Si un médico recién titulado aspira a integrarse en la sanidad pública, habrá de afrontar un arduo proceso selectivo, el cual, se presume, garantiza la preparación de quienes superen las pruebas. Son los mejores; al menos en cuanto a aptitud y méritos, soslayando ese mínimo margen de error presente en cualquier trámite, incluso de perfil intachable. Pero lo que en modo alguno certifican tan incisivos exámenes es la idoneidad de los candidatos, más allá de su formación científica, en cuanto a principios tan significativos como vocación, actitud y empatía.

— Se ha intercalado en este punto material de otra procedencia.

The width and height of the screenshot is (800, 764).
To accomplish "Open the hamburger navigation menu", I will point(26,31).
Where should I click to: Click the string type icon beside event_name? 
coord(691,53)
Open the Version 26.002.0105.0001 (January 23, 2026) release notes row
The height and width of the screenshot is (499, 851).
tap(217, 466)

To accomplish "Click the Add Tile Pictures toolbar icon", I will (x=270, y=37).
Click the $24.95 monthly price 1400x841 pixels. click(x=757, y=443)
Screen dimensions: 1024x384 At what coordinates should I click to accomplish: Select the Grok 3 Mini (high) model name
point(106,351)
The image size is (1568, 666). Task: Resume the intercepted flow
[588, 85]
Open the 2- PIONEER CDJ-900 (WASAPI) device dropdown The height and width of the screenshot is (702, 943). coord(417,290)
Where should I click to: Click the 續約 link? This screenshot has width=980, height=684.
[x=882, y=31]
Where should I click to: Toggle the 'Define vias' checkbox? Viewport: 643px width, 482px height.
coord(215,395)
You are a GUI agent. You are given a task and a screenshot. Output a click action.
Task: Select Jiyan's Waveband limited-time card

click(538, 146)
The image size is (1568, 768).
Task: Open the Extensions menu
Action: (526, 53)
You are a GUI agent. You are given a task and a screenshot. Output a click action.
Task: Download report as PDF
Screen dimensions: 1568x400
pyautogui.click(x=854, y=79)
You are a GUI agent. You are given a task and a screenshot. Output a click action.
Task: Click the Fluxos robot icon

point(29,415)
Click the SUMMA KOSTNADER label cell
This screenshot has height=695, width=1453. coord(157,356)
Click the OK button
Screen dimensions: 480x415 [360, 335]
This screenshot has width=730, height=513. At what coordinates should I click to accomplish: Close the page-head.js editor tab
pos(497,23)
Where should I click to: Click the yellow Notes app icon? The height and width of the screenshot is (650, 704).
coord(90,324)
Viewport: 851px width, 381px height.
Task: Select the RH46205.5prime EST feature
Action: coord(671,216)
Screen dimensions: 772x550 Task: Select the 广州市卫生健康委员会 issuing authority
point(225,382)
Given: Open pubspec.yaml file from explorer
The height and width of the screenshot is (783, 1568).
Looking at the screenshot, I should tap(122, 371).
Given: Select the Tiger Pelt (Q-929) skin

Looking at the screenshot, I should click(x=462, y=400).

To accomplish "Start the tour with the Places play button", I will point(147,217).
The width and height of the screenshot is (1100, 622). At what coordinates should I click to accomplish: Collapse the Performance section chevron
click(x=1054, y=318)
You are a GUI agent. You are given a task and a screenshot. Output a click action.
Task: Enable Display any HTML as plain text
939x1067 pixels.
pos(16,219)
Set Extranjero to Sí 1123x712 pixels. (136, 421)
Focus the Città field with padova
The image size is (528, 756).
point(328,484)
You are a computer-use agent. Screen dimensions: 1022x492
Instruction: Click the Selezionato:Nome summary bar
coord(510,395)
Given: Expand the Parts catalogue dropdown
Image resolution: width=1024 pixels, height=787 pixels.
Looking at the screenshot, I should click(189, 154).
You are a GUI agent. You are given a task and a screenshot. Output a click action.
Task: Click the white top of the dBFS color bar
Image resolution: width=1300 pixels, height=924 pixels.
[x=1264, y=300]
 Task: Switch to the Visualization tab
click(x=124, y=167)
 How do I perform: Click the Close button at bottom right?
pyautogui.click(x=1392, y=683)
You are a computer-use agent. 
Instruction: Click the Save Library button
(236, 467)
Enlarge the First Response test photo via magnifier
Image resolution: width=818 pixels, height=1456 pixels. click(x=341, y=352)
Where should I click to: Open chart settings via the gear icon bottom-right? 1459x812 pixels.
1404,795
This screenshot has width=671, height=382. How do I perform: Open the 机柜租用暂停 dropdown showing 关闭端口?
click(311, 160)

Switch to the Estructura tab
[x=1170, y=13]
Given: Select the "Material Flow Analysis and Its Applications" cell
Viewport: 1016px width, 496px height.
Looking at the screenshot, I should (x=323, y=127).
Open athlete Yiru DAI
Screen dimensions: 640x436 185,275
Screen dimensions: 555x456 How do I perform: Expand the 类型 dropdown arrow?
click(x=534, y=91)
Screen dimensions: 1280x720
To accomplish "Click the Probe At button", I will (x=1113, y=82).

Cada enfermo es un mundo, pleno de vivencias personales e intransferibles, que se ha de tratar de forma individual y que responde también con su propia singularidad a la terapia. Por lo demás, no solo los facultativos sino todo el equipo humano relacionado con la sanidad está involucrado en el proceso y juega un papel capital en el restablecimiento de la salud, con especial mención de aquellos profesionales que mantienen un contacto más estrecho con los pacientes, tales como el personal de enfermería y auxiliares. Su talante y entrega influyen sobremanera no solo en cuanto a facilitar el paso y la estancia en las instalaciones sanitarias sino que también su intervención es clave en la propia evolución de las dolencias. Y si esto es así respecto de los pacientes adultos, tanto más se hace notar en cuanto a los niños, apartados de su entorno familiar cuando más demostraciones de afecto precisan.

Somos algo más que un cúmulo de células cuya estructura se puede monitorizar en una pantalla y reorganizar mediante un frío protocolo. Por eso, también necesitamos algo más que una medicina donde la mera aplicación de recursos técnicos prevalezca sobre la consideración humana de los pacientes.